No one pressured me, no one made me do anything, and nothing was out of my control. Those decisions were mine, and despite the growing pains, the discomfort of leaving what I knew in the dust, and the lies I was about to start spinning, I didn’t regret a single thing.
On that plane ride home, watching dappled and glorious sunshine through peach and purple tinged clouds, my whole body was alive with the newness and intensity of it all. So this was a peak experience.
After that, I found myself questioning everything. Oh my god, did I really do that? Who was I? Were those decisions really mine? What kind of person did that make me? Was it who I wanted to be?
I’ve thought a lot about it. Obsessed over it. Because the aftermath hasn’t left an inch of my life unscathed by its touch. (And I still wouldn’t take it back.)
When I left my marriage a few months ago, I thought that girl from Chicago was who I was going to be. With no one to stop me, I could be that strong, ballsy female writing her story outside of societal boundaries and norms. I’d do what I wanted, I’d play the field, I’d upgrade my expectations – and my life. I’d be that woman I’d seen I was capable of being.
But it hasn’t quite happened like that.
Don’t get me wrong. I’m a strong, independent woman and all that comes with that, and I love it. My expectations and life? Certainly upgraded. I do what I want.
But it turns out what I thought I wanted was, well, not actually what I wanted.
I cast lines out. The second I said I was single publicly, I was shocked at how many male friends suddenly came out of the woodwork. I had dates lined up, fuck buddies ready to go, big talk talked. OkCupid has been entirely too good for my ego. (I don’t know what people are talking about when they say they have trouble with online dating.)
I have lots of options. But once I got into that situation, it became clear that wasn’t what I wanted. I’m a lot of things, but it turns out being okay with casual sex isn’t one of them. That girl from Chicago might have been me once, but she isn’t me anymore.
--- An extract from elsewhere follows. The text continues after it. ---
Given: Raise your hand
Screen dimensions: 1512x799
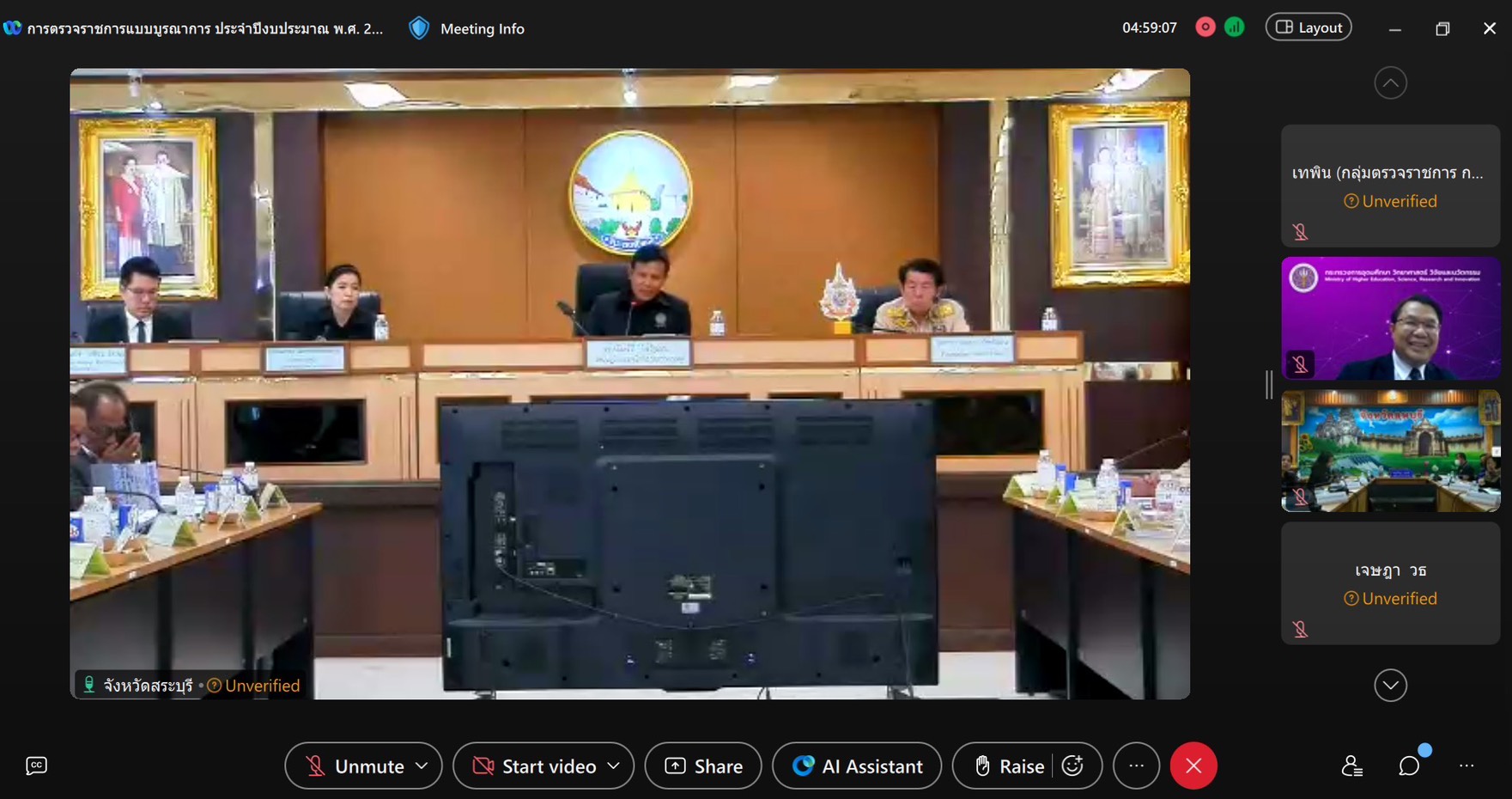Looking at the screenshot, I should pos(1009,765).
In place of the standard route of self-destructive tendencies I usually opt for, I’ve been struck by this stunning honesty I wasn’t sure I was capable of. With all of my obligations stripped away, affectations have fallen to the side. Vulnerability has taken up permanent residence. And that thing I fear so much – softness – has taken hold in a way I’d never let it before. My values are driving my decisions in a way they’ve never been able to before.
By removing all of the baggage of a failed relationship, the heaviness of a complicated situation, the shame of an affair, the guilt of not regretting said affair, I’ve been left with very little that isn’t truly me.
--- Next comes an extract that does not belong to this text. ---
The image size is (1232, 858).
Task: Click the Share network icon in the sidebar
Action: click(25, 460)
My deepest longings are revealing themselves, these things I’d felt inklings of before but had never really given enough consideration to. Like how the writing I’d really love to be doing is more like this. Like how I want my work and life to all wrapped up in each other like new lovers. Like how I want dancing, music, and performance to comingle in this work, too.
Accepting this desire for more romance, more adventure, more truth in my life has brought it to my door in the most startling, wonderful way. And moving through this next phase of transition, I hope I can stay this open, this soft.
Not long after I moved, I realized I’d lost weight and none of my clothes fit. Looking again, I realized I didn’t like any of them anyway. Nothing felt like me anymore. Everything was drab, dark and gray. It was a wardrobe meant for holding back, hiding away in.
I found a boutique down the street, and I bought the brightest red dress I could find. Fortune favors the bold, right?
When the clothes no longer fit, it turns out what fits me best is happiness. (Well, and red lipstick.)